What you are asked to do:
The lines below from the one with "Screen dimensions: 1280x760" up to and including the one with "Task: Click the dollar sign symbol in amount" are what you should set down, exactly and without pictures.

Source records:
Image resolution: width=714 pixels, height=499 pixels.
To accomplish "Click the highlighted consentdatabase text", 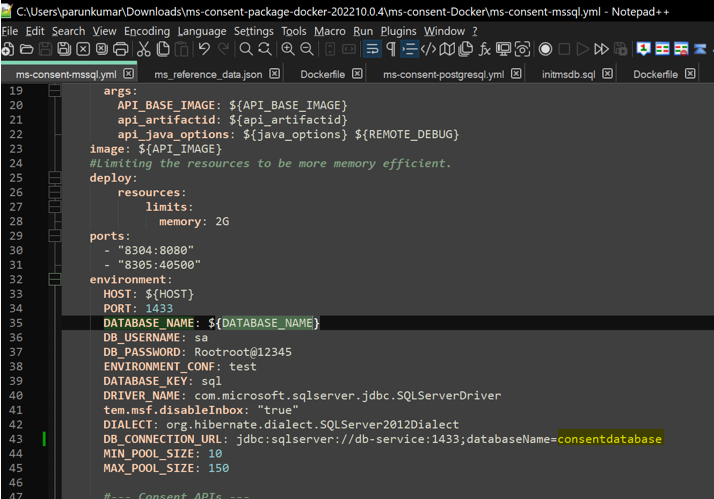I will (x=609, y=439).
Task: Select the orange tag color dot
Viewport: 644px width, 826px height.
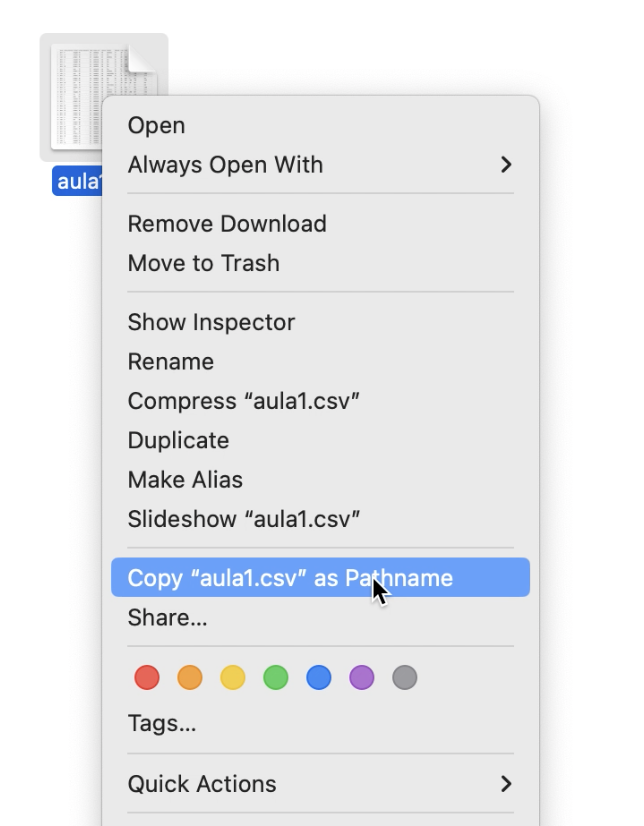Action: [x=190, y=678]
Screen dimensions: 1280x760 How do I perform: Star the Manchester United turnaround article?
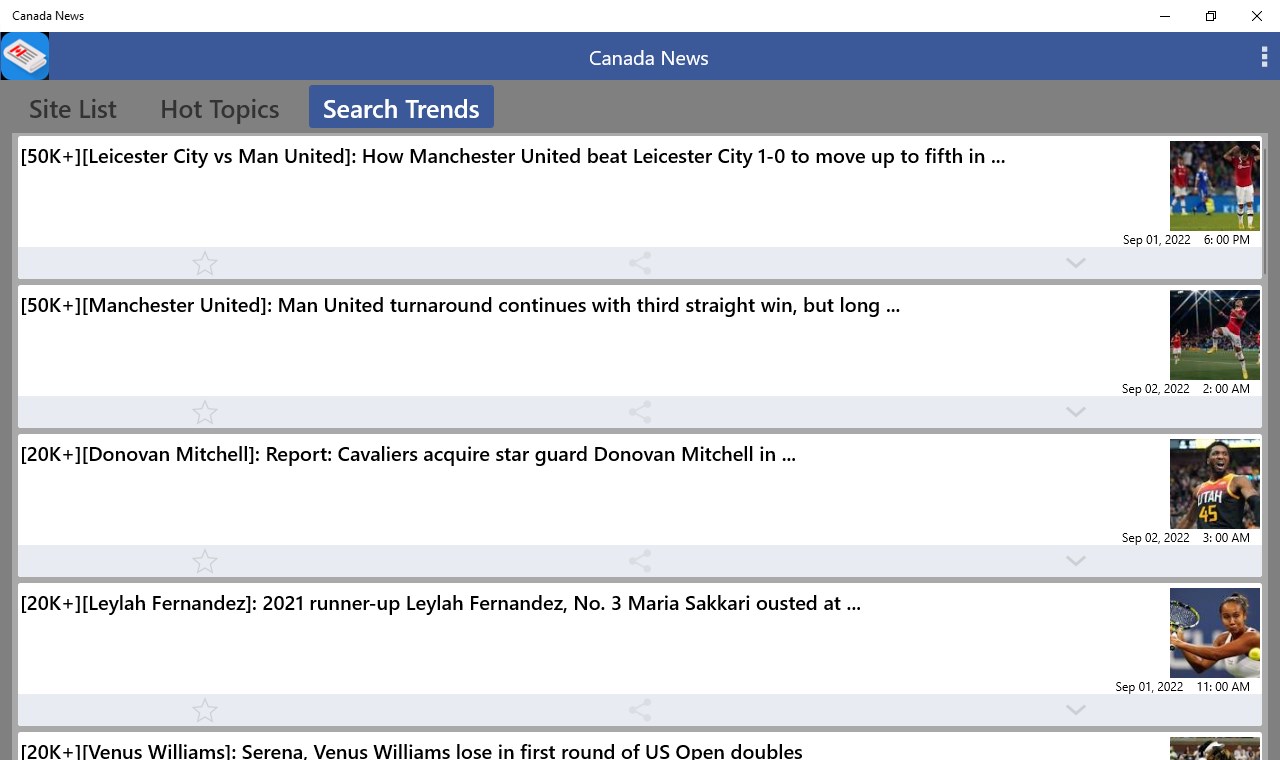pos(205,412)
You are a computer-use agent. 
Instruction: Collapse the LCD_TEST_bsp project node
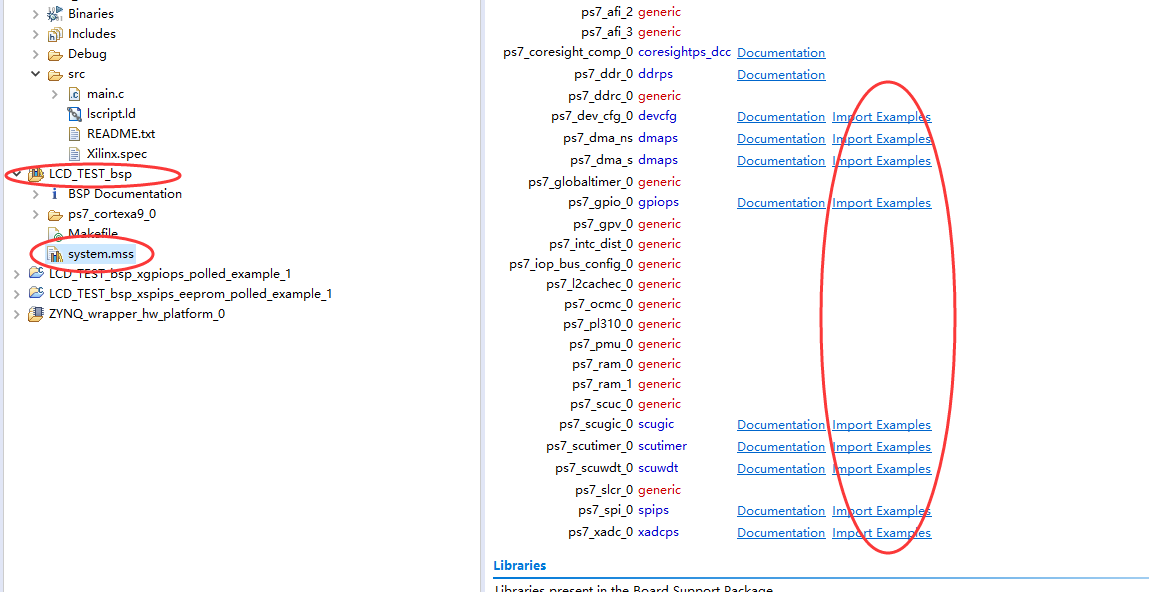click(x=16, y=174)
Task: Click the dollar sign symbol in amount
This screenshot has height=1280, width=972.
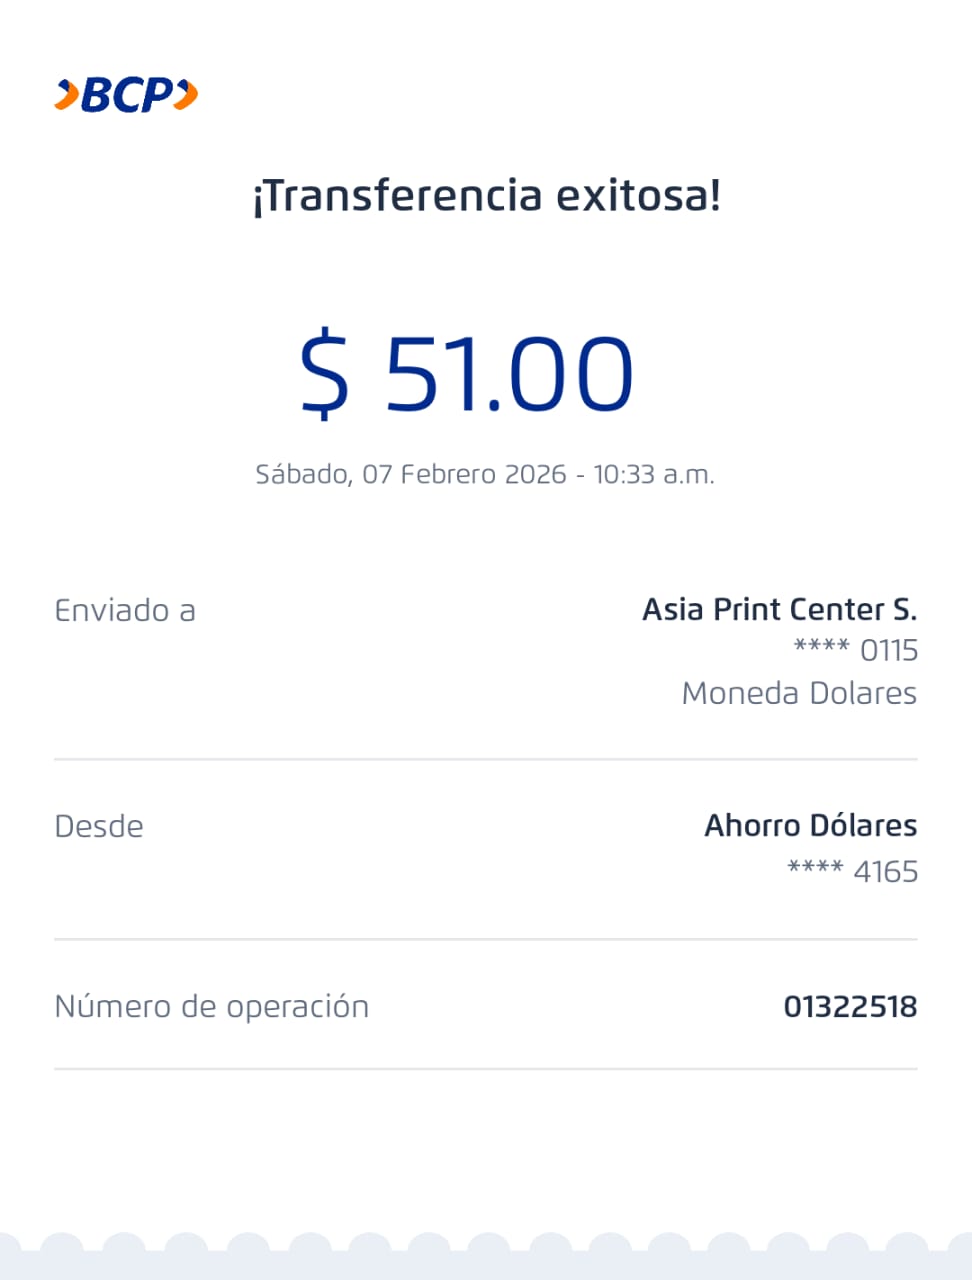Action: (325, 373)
==
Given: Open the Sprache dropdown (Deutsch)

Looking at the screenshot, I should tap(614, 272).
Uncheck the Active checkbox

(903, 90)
==
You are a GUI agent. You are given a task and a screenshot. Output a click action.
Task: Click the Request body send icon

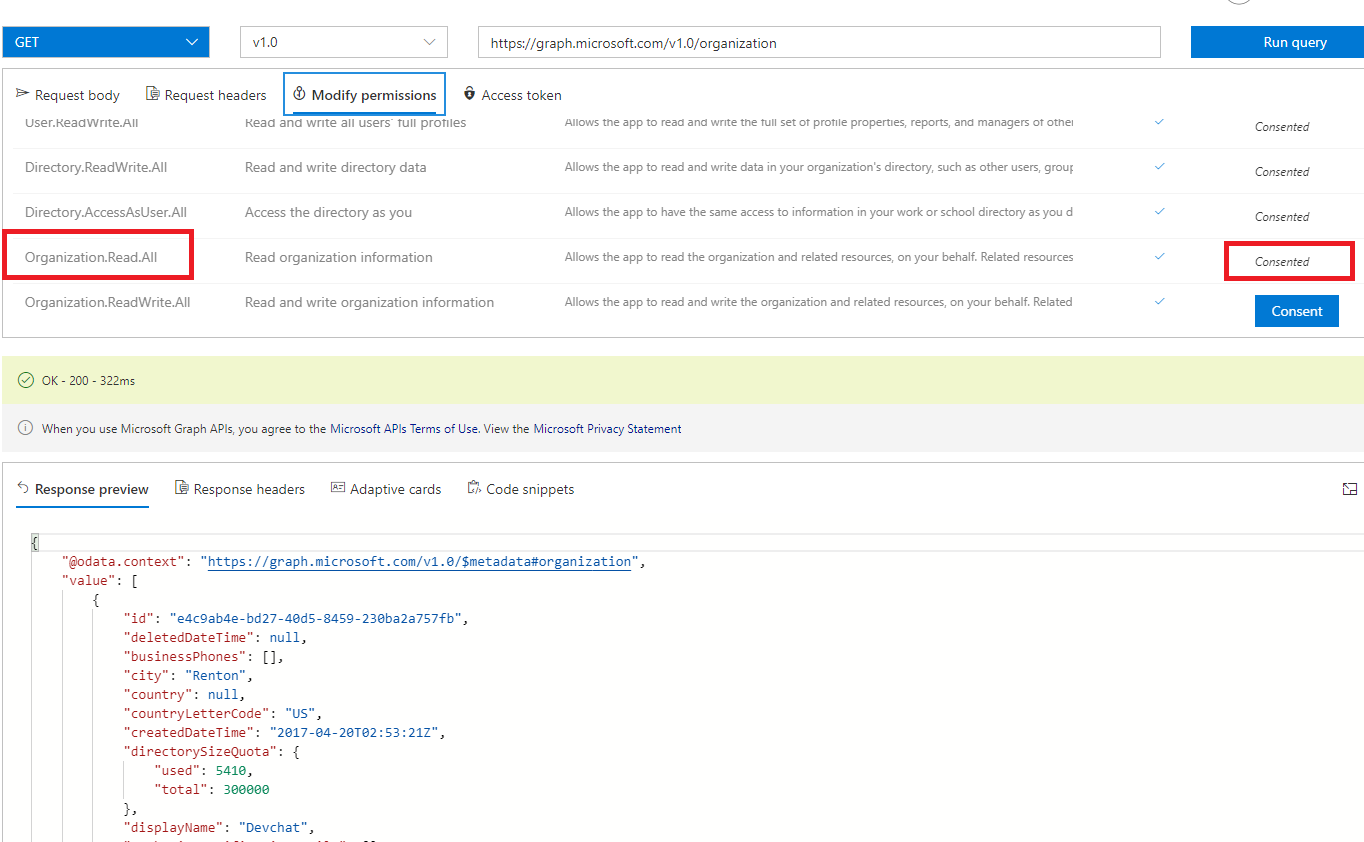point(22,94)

Final answer:
Screen dimensions: 1280x760 How do I perform: Star the Manchester United turnaround article?
pos(205,412)
You are a computer-use agent. 
Instruction: Collapse the LCD_TEST_bsp project node
click(x=16, y=174)
Task: Click the dollar sign symbol in amount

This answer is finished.